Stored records
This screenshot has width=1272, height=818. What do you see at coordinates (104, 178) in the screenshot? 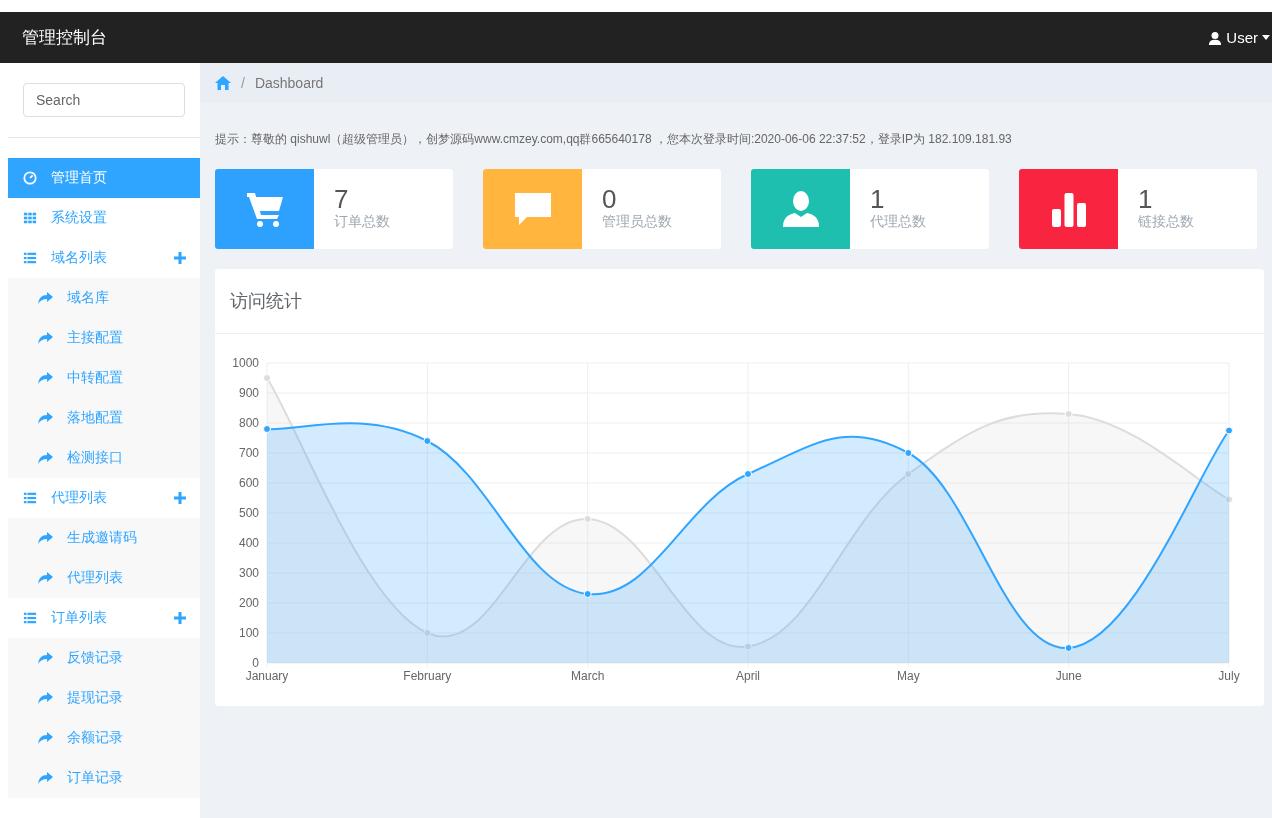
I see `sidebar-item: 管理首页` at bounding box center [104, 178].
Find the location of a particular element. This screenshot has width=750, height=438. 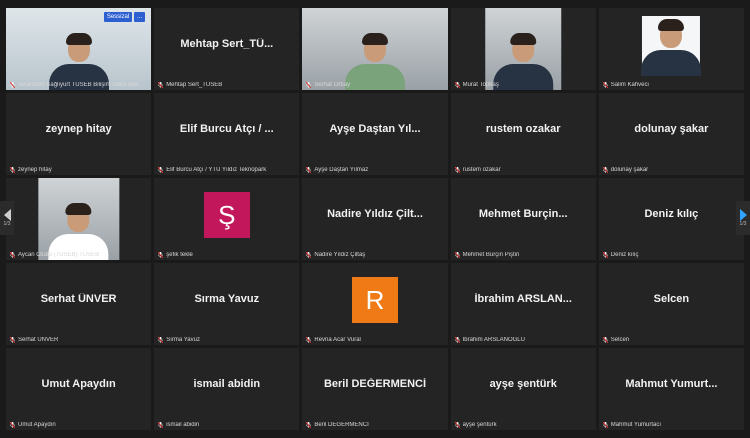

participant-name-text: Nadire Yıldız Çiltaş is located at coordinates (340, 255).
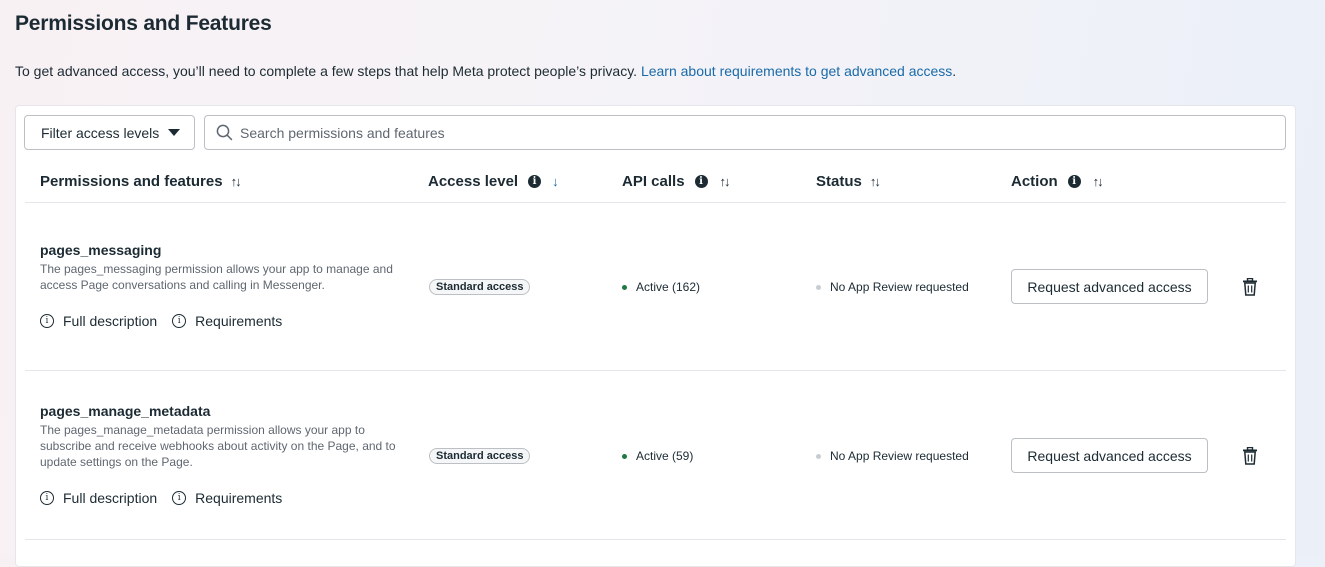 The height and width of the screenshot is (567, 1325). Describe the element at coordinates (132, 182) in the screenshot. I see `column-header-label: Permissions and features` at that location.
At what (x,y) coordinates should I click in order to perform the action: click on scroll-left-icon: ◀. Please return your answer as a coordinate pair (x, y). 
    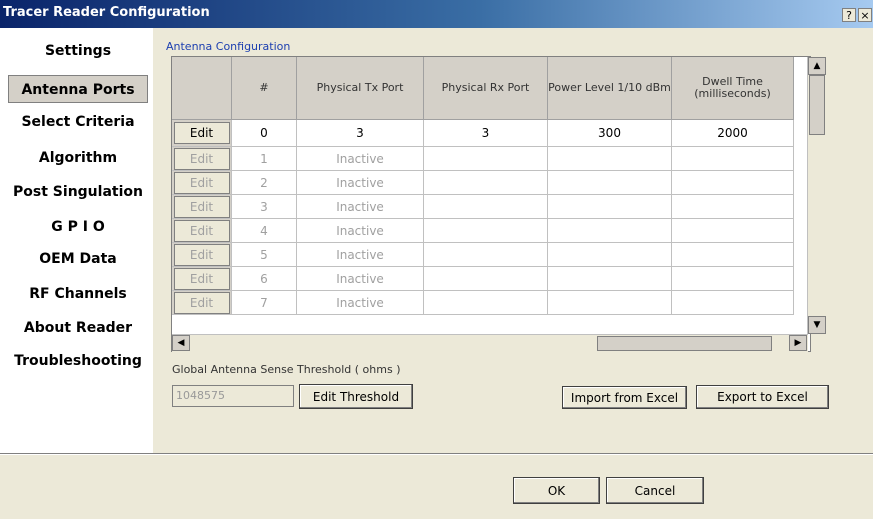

### ASSIGNMENT
Rewrite all of the records above with "This screenshot has" replaced by "This image has" and every other part left unchanged. Leave the pictures out of your answer.

### WORKED SOLUTION
This image has width=1272, height=818. What do you see at coordinates (104, 178) in the screenshot? 
I see `sidebar-item: 管理首页` at bounding box center [104, 178].
Find the location of a particular element. This image has width=750, height=438. 

participant-name-text: Nadire Yıldız Çiltaş is located at coordinates (340, 255).
 The height and width of the screenshot is (567, 1325). Describe the element at coordinates (132, 182) in the screenshot. I see `column-header-label: Permissions and features` at that location.
At what (x,y) coordinates should I click in order to perform the action: click on scroll-left-icon: ◀. Please return your answer as a coordinate pair (x, y). 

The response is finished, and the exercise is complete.